The massacre is historical fact, coming after Mormons had been driven out of Missouri and had resettled in Utah under Brigham Young's headship. What remains unclear is if Young ordered the attack, apparently a blind act of revenge because the California-bound settlers were Missourian. The Mormon church says not; the filmmakers say yes and depict Young (Terence Stamp) as present while leaders planned the assault. Beyond this point, the film itself has a gratingly sentimental, made-for-TV feel that is both ham-handed and bland.
Writer-director Christopher Cain bludgeons his viewers in contrasting the Mormons' evilness with the settlers' lamb-like innocence. When flint-eyed local leader Jacob Samuelson (Jon Voight) says grace by cursing the settlers, the scene cuts to the settlers' clergyman praying for blessings on the Mormons. By the time we get to the fight scene, and see slow-motion drool flying from a militiaman's mouth, you want to cry, "OK, we get it. The Mormons are bloodthirsty."

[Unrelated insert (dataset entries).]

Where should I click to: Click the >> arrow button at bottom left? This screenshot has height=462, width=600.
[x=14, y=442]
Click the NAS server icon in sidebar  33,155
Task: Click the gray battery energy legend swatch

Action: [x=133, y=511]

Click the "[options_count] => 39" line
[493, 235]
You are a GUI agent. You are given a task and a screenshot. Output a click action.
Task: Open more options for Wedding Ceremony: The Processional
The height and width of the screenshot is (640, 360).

Tangling the plot is a fictional and unnecessary love story between Samuelson's son Jonathan (Trent Ford) and wagon trail girl Emily (Tamara Hope). The two bicker coyly about love at first sight and why Mormons call the settlers "Gentiles." That's a question the film never answers adequately, along with other faulty Mormon theological points. Though there is much belligerent Young talk and Mormon lingo, it remains mysterious and obscure.
For modern viewers, Cain's parallels to modern-day terrorism will be unmistakable. The massacre occurred on Sept. 11 and Cain uses a quote in which Joseph Smith calls himself a "second Muhammad." September Dawn might irritate Mitt Romney's presidential campaign, but the film is probably too shallow to do more.